__Exercise objective__.
Reproduce the records word for word, from the first line to the line containing "Task: Click the yellow-outlined".

__Data supplied__.
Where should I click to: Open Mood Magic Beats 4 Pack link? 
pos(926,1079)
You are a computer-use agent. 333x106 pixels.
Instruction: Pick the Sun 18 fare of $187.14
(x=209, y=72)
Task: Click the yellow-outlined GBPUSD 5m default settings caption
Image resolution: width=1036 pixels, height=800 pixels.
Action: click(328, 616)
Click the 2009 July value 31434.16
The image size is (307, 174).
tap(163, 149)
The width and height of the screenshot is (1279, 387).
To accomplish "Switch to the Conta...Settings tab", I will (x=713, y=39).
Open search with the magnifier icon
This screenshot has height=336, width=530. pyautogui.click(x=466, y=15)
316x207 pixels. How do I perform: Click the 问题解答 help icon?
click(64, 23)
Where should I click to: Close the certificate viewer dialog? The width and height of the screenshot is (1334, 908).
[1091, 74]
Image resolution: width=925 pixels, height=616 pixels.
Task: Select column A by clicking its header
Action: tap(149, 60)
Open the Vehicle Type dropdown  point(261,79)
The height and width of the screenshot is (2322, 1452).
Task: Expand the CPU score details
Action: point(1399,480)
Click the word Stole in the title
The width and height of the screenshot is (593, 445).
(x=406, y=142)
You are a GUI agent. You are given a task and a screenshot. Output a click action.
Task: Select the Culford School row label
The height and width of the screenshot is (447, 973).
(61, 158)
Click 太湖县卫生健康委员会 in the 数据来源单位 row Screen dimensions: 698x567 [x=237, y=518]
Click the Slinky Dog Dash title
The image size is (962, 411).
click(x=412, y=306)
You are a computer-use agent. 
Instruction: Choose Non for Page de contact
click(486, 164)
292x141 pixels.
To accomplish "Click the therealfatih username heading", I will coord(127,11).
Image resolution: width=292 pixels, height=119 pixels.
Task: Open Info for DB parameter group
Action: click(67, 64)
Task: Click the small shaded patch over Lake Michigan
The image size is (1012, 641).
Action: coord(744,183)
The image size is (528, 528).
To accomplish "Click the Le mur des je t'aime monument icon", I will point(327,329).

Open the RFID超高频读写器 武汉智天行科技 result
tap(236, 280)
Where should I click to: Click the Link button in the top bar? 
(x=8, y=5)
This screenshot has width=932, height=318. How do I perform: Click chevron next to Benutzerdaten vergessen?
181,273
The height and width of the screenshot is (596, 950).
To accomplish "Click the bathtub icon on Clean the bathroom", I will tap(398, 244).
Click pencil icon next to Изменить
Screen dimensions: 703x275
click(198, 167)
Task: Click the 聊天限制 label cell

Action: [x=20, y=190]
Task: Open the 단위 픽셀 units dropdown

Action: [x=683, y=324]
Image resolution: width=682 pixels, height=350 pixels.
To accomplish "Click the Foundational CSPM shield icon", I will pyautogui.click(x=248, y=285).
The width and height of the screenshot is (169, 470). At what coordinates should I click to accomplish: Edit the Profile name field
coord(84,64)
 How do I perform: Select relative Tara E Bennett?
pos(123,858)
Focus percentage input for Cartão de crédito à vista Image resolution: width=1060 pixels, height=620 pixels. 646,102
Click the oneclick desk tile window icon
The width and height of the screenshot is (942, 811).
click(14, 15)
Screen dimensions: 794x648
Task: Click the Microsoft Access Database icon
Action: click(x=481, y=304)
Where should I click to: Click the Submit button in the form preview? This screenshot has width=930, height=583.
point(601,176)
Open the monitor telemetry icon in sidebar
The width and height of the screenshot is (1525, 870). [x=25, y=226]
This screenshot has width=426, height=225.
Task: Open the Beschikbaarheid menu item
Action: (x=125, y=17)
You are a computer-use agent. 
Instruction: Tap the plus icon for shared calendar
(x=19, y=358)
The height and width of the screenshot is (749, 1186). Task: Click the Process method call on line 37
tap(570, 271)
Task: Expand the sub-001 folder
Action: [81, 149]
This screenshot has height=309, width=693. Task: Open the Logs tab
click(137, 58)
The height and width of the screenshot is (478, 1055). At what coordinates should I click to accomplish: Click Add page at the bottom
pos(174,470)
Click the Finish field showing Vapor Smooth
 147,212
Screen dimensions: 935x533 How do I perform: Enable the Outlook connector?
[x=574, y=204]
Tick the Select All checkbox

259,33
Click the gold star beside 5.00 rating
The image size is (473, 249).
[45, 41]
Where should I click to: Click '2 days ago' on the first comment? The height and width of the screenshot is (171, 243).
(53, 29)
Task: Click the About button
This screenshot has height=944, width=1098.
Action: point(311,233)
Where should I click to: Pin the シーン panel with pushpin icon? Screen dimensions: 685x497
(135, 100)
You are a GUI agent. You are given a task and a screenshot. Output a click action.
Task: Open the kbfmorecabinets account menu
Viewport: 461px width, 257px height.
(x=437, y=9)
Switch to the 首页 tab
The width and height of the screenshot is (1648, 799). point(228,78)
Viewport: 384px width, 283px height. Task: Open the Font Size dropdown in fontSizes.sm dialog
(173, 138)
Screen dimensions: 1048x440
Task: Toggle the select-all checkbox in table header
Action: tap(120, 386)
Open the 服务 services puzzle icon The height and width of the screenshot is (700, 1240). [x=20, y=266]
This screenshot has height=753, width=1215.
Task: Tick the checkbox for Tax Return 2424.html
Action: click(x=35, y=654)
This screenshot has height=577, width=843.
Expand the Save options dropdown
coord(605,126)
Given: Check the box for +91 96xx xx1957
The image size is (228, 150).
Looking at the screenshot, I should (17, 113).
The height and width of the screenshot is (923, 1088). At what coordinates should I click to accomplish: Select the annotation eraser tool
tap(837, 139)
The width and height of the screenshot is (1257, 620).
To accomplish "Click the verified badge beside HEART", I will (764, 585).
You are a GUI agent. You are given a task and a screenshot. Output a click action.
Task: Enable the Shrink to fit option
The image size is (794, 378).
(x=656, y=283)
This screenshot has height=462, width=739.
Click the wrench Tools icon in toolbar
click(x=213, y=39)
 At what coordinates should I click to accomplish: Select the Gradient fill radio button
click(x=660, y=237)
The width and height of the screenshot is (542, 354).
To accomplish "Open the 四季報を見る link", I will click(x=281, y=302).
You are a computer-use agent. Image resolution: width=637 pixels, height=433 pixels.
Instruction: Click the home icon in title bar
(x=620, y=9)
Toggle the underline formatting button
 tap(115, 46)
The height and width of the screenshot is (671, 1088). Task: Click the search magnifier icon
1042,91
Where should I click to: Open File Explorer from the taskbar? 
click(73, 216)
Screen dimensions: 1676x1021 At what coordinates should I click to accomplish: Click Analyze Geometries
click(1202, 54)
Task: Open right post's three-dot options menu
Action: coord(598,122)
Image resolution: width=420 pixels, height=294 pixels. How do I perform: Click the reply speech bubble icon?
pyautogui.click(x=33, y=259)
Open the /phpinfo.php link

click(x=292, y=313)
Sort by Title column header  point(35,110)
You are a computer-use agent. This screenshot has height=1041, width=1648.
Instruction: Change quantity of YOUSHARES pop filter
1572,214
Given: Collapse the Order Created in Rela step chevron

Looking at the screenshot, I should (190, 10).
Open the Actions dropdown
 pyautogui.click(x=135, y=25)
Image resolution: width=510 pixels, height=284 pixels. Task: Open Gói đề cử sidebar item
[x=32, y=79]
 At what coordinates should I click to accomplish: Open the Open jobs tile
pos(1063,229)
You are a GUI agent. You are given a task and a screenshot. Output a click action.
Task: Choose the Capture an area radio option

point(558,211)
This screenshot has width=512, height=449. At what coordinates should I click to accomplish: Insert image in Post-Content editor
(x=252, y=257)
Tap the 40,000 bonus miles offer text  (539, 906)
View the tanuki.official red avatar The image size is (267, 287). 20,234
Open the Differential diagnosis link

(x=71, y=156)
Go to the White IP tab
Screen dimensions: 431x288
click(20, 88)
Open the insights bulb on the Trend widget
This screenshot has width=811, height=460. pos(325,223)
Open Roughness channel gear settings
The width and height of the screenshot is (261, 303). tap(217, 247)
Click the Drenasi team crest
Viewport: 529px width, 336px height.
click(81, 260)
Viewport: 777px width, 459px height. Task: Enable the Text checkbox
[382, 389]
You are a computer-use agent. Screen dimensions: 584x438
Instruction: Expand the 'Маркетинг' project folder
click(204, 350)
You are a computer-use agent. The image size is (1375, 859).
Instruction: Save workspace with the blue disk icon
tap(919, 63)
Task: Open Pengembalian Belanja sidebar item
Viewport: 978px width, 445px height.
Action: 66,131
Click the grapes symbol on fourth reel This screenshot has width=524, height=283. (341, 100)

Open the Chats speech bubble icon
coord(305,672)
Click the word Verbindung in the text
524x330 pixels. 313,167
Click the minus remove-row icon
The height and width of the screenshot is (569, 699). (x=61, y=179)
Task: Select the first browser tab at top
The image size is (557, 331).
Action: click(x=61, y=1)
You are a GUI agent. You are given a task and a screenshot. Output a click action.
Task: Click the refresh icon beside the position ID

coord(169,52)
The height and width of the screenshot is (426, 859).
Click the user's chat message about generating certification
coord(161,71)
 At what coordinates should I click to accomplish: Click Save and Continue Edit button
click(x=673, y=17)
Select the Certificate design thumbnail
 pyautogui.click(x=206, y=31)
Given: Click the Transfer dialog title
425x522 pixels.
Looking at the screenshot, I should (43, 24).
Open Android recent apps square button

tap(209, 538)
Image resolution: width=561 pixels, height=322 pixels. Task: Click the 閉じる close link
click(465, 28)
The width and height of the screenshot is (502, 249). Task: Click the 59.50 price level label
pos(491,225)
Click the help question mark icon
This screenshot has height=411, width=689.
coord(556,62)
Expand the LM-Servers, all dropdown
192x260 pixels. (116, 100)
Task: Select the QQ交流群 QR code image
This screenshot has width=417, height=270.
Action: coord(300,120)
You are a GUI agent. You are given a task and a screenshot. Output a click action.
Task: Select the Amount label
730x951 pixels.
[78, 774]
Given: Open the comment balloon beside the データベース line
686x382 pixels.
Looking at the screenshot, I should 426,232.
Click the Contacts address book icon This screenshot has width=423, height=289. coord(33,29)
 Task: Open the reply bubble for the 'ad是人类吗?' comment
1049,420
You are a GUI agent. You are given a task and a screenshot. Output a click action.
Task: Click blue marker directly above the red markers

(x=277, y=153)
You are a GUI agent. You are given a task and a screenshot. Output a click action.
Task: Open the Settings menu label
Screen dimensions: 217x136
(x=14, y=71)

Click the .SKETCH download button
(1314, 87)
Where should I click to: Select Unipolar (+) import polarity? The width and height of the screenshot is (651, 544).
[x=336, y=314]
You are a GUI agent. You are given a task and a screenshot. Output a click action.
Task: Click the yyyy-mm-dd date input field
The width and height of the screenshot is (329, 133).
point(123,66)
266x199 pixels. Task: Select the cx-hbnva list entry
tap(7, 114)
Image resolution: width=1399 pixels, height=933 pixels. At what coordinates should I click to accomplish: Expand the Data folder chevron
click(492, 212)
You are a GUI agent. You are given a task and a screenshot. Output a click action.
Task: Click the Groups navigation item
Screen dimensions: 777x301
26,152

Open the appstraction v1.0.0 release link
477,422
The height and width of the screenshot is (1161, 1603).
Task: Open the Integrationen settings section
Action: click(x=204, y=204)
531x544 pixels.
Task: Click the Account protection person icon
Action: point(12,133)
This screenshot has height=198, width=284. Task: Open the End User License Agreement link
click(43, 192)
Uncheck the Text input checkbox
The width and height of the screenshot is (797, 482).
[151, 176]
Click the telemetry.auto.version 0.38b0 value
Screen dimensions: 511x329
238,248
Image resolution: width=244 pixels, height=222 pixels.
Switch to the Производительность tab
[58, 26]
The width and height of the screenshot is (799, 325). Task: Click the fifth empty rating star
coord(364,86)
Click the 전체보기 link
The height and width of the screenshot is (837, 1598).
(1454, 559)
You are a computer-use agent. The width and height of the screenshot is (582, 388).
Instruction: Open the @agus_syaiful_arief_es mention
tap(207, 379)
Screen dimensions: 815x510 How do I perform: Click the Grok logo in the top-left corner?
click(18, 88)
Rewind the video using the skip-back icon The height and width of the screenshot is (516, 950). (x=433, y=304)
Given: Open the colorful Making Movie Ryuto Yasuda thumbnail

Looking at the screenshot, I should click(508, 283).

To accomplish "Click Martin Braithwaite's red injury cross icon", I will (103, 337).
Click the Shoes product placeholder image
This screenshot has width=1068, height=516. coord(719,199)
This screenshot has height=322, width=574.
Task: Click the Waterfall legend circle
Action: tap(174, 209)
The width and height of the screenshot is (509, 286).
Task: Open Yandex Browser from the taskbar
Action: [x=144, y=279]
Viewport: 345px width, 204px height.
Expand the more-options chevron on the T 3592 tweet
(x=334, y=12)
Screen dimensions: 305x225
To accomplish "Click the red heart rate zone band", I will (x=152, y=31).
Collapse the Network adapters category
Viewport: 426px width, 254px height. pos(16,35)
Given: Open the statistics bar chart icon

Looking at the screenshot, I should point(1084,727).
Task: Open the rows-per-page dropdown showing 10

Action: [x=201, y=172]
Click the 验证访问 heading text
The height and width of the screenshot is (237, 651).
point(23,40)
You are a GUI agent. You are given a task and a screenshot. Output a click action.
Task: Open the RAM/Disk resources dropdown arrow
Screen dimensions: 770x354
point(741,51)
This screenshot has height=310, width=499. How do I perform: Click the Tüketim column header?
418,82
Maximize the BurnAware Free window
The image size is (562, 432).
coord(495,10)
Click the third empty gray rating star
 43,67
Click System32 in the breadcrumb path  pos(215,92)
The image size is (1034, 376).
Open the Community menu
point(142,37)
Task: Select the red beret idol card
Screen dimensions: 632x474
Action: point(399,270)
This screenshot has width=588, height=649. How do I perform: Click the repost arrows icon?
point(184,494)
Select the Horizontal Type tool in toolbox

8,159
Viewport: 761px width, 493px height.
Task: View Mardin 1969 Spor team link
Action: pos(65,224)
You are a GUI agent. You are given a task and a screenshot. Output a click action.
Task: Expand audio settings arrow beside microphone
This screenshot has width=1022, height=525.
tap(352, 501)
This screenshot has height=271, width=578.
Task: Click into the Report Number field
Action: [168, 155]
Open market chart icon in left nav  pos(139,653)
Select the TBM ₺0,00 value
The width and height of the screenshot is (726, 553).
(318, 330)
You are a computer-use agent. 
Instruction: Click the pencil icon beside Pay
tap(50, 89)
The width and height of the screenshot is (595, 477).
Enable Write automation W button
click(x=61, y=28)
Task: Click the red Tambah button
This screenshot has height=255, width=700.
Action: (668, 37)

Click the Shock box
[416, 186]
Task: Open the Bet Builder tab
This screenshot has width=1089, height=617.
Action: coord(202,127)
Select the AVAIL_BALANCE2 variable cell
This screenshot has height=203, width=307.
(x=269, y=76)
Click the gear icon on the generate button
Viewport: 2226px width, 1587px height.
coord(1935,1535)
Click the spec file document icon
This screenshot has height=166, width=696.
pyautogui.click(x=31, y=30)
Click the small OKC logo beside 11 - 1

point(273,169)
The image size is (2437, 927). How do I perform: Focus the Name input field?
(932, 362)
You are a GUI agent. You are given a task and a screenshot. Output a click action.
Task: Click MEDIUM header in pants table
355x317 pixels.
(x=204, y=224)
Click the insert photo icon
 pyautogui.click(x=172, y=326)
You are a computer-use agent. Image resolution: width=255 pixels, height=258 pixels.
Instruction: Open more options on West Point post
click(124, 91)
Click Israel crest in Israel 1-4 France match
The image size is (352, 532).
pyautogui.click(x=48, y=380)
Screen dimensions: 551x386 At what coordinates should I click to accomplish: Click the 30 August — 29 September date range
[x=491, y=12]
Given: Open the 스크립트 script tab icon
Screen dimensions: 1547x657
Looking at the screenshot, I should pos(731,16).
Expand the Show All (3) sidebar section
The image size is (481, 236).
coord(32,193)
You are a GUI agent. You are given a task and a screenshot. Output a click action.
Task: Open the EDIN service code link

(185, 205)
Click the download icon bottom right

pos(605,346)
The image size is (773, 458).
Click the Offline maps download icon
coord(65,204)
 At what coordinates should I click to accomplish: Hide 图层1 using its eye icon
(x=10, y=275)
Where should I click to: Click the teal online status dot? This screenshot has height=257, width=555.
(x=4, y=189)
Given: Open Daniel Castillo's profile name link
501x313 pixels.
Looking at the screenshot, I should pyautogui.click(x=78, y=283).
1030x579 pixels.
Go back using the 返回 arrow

__Completed task__.
Where should I click to: Open Mood Magic Beats 4 Pack link? 
pos(926,1079)
You are a computer-use agent. 333x106 pixels.
Instruction: Pick the Sun 18 fare of $187.14
(x=209, y=72)
Task: Click the yellow-outlined GBPUSD 5m default settings caption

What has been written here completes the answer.